** start Text shown **

United States District Court, Western District of New York
March 3, 2015
UNITED STATES OF AMERICA, Plaintiff,
FIRKON JAMES, Defendant.
DECISION AND ORDER
DAVID G. LARIMER, United States District Judge.
Firkon James ("James" or "defendant") has filed a motion (Dkt. #96) that he has styled as a "Motion to Modify Pursuant to 28 U.S.C. § 1651(a) For Constitutional Violation (Not a 2255)." On the same day that he filed that motion, James filed another motion (Dkt. #95), which he describes as a "Motion to Withdraw Plea Agreement Applicable to Rule 11."
The Government has responded by filing a motion to dismiss (Dkt. #98). James has filed a response (Dkt. #101) to the Government's motion to dismiss. For the reasons that follow, James's motion is denied, and the Government's cross-motion to dismiss is granted.
The Government's motion to dismiss accurately sets forth the relevant procedural background in this case, including the remarkable number of attorneys--five--who were either appointed to represent James or retained by him, and who eventually asked to be relieved as counsel because of conflicts caused by James. When James eventually pleaded guilty to the charges, he was represented by his sixth lawyer, Bryan Oathout.
The procedural history is fairly straightforward. On September 17, 2012, defendant (then represented by his third attorney, Avik Ganguly) pleaded guilty pursuant to a plea agreement, which contained an agreed-upon sentence of 300 months imprisonment pursuant to FED. R. CRIM. P. 11(c)(1)(C). James pleaded guilty to Count 1 of the indictment, which charged conspiracy to distribute 280 grams or more of cocaine base. That count contained a mandatory minimum sentence of 240 months to life imprisonment.
In the factual basis contained in the plea agreement, James admitted engaging in a narcotics conspiracy from January 2008 to September 2010, and that the conspiracy involved at least 280 grams of cocaine base. James also admitted manufacturing the cocaine base, packaging it, and directly distributing the drugs to others. James also acknowledged having possessed a firearm during the conspiracy.
In addition to the drug quantity, the sentence was affected by James's prior drug felony conviction. Prior to entry of the plea, the Government filed an information pursuant to 21 U.S.C. § 851 alleging that conviction.

** end Text shown **
** start Supplied information **

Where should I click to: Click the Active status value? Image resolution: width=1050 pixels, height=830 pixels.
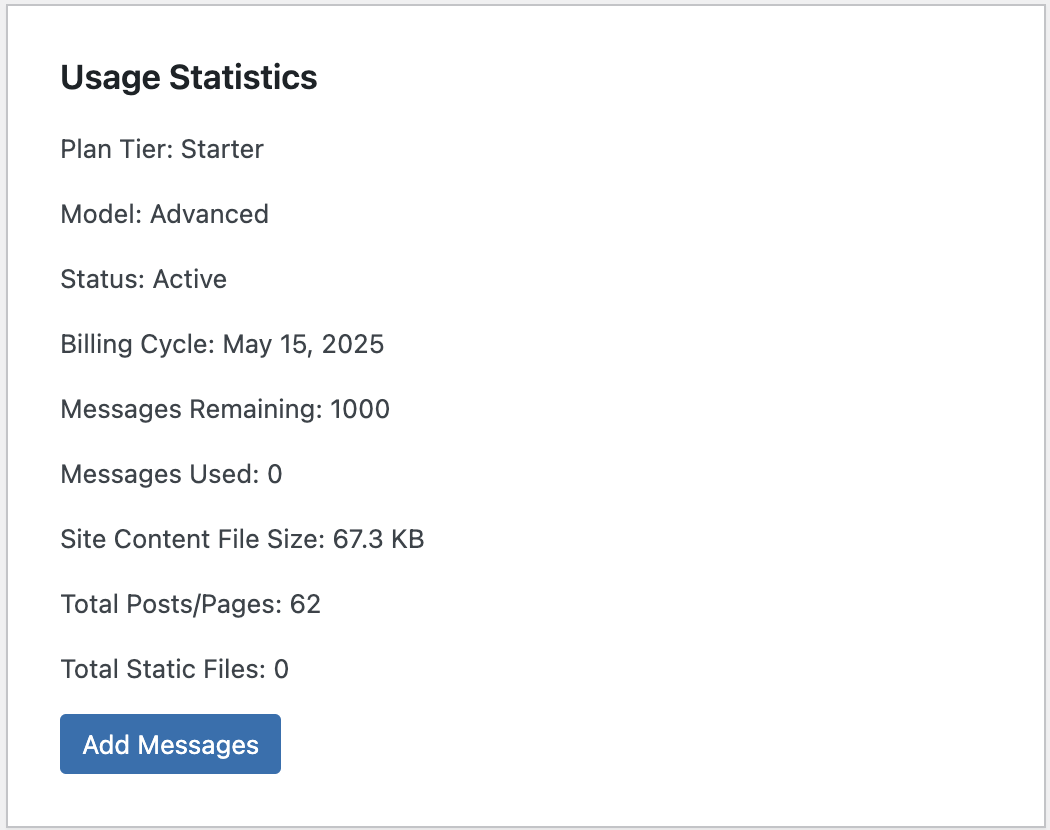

** end Supplied information **
** start Supplied information **

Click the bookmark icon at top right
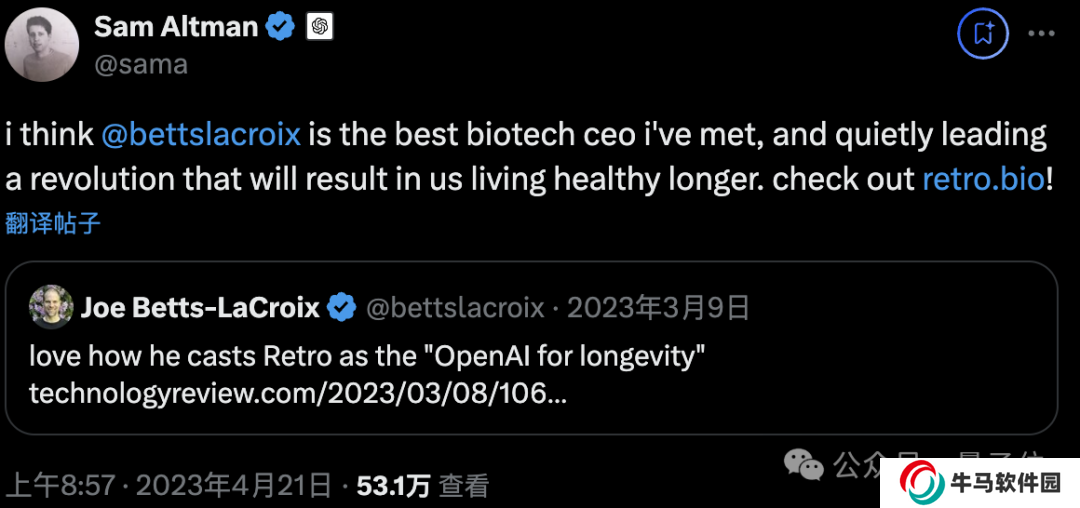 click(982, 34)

** end Supplied information **

> [Set exercise]: Translate this sentence from the court decision into Spanish: "James also acknowledged having possessed a firearm during the conspiracy."

> [Written response]: James también reconoció haber poseído un arma de fuego durante la conspiración.